Abstract

Day, speech, moon, time, dream, true dream, death, cloud, word, letter and comet: each has been proposed as a possible solution for Riddle 39 of the Exeter Book. When an Anglo-Saxon riddle states, ‘Saga hwaet ic hatte’ [Say what I am called], or a Latin prose riddle urges, ‘Dic mihi quae est illa res’ [Tell me what that thing is], they perform, in a discursive way, what all riddles effectuate implicitly on a broader scale: riddles produce responsiveness in their audiences, even if they do not explicitly ask the reader to name the object in question.

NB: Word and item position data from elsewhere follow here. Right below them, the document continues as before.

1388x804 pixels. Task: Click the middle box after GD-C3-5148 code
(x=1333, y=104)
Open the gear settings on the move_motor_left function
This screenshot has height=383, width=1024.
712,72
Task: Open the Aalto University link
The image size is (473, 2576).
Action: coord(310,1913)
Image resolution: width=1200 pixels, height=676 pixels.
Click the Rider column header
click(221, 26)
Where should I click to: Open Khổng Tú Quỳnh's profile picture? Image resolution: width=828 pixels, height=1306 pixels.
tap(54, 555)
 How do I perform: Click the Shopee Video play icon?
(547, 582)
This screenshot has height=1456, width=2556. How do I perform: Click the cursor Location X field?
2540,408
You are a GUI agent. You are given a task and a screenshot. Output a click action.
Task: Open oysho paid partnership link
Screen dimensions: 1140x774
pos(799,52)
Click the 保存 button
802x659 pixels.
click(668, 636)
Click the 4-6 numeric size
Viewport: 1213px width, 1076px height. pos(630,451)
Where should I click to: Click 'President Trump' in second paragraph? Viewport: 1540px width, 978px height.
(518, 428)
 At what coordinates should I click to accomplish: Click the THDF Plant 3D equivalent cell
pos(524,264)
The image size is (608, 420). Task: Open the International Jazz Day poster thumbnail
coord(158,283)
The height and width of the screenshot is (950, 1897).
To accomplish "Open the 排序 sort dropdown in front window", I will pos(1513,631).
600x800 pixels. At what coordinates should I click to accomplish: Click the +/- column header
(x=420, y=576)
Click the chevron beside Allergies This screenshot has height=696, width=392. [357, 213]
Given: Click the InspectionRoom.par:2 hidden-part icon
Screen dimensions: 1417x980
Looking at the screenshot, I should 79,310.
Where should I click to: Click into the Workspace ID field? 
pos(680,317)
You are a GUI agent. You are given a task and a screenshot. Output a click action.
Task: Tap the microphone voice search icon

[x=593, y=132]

Whether the response is voiced in an ‘oral’ context or in a ‘literary’ one (however problematic that distinction may be), as John Niles has underscored, ‘Poetry, like riddling, presents itself rhetorically as a public and interactive form of communication even when we encounter it on the manuscript page.’ Even though particular responses to riddles will be considered in this chapter, my emphasis here is on responsiveness as a category in and of itself, both in the Exeter Book and in other Anglo-Saxon poetry and prose, in order to explore what a response may effectuate, in addition to producing an answer. Like charms, a genre of Old English poetic writing with which the riddles are often associated, riddles encourage speech and vocalization; and like wonders, riddles play on the relation between the intangible and the familiar. Because the rhetorical style of enigmata or riddles is, by definition, a style that relies upon obfuscation and, in the case of Old English riddles, overarchingly ascribes a sense of the mysterious and wondrous (‘Ic eom wunderlicu wiht’ [I am a wondrous creature], Riddle 25) to even the most common of objects, my aim is to explore what, if any, pedagogic ends making something unfamiliar might serve in cultivating response, in addition to the simple rhetorical fact of veiling a thing known.